The loudest AI story in business right now is still layoffs. Ramp's new data says owners should be a little more careful with that assumption.
Ramp published a new working paper on June 30 using firm-level spend data from Ramp joined with workforce data from Revelio Labs. In a sample of more than 21,000 U.S. firms, the company says businesses that invest heavily in AI grow headcount 10.2% over the two years after adoption. Entry-level headcount rises 12% in the highest-intensity group. Source
That does not mean AI is magic. It means the payoffs are showing up where adoption is deep enough to change operations.
Ramp is careful about that point. Its paper says the gains are concentrated in high-intensity adopters, which it defines as firms in the top third of per-employee AI spend during the first three months. Those firms are the ones using multiple models, coding agents, APIs, and other more advanced tools instead of just dabbling with chat subscriptions.
That distinction matters for small businesses. A shallow AI rollout can still feel like a tax: subscriptions, review time, cleanup, and a few marginal shortcuts. A deeper rollout can lower the fixed cost of work enough to unlock more jobs, more output, and in some cases more hiring.
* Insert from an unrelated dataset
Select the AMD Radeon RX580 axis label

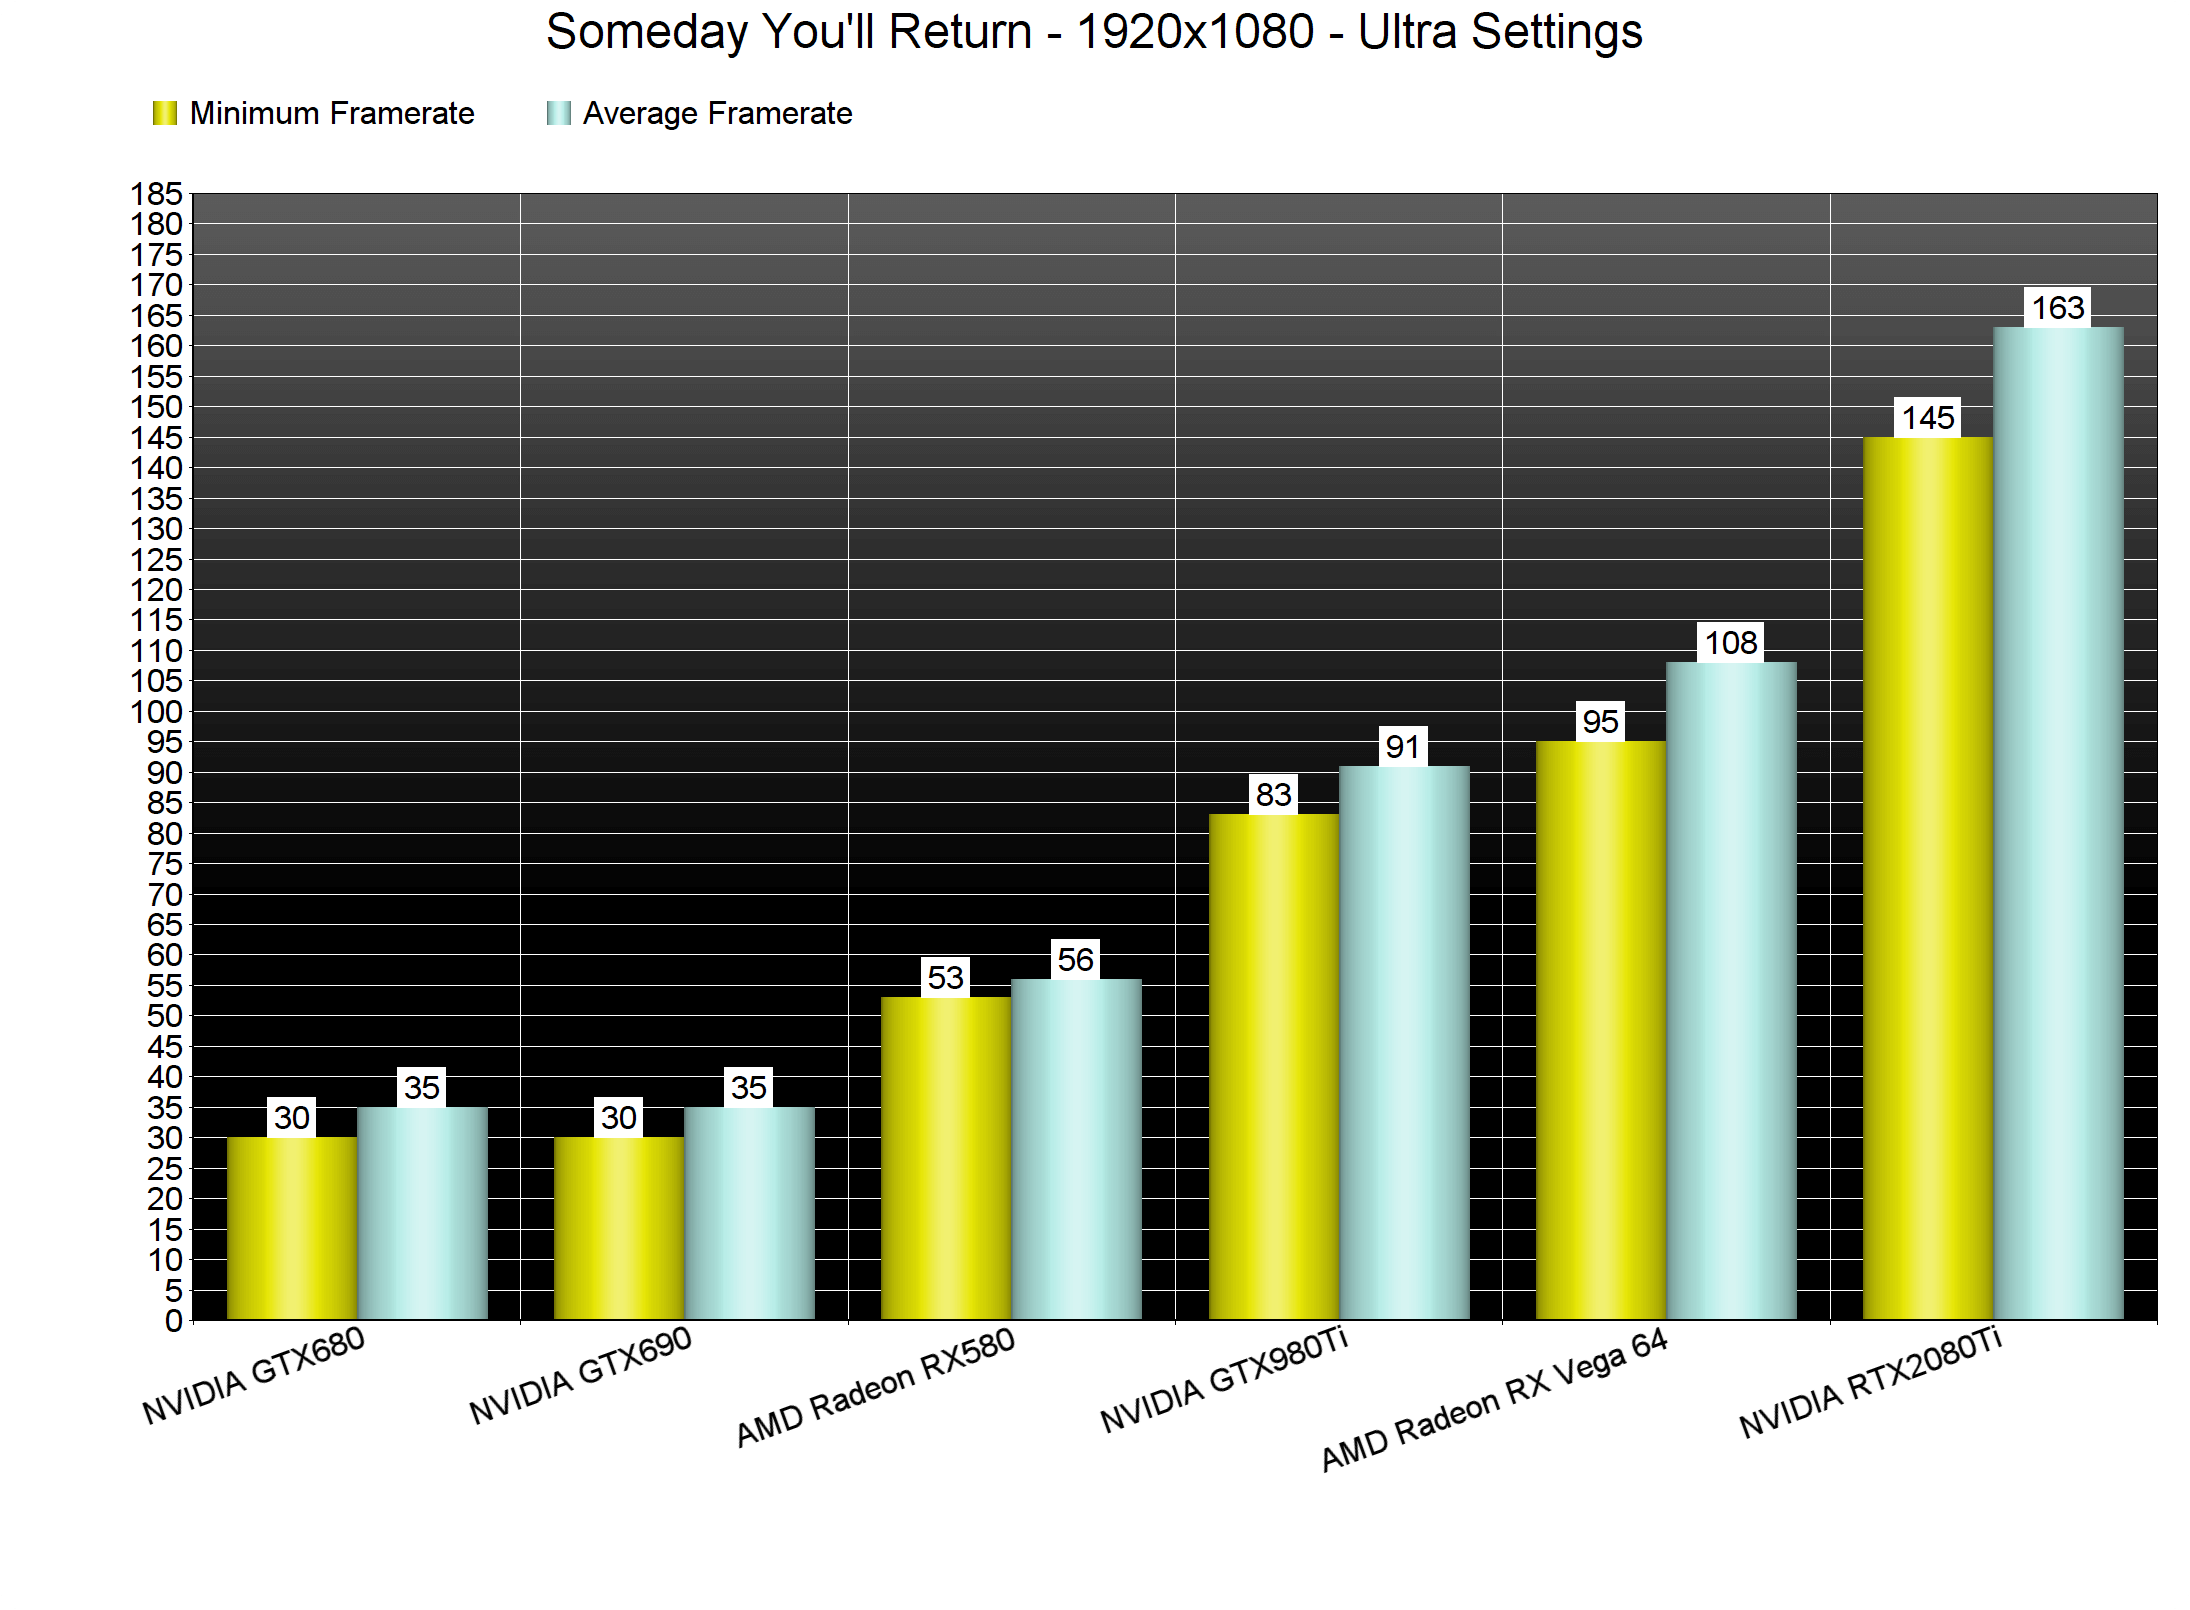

Ramp's own framing points to the same owner takeaway. If you have tried AI and did not see much change, that does not automatically mean the category is a bust. It may mean you have not crossed the threshold where the workflow is actually different.
The practical move is to stop asking whether AI is good or bad for jobs in the abstract. Ask which process it changes, whether the change is strong enough to matter, and what new work becomes possible once the bottleneck moves.
For small businesses, that is the real story here. AI is not just a cost-cutting tool. Used well, it can be a growth tool.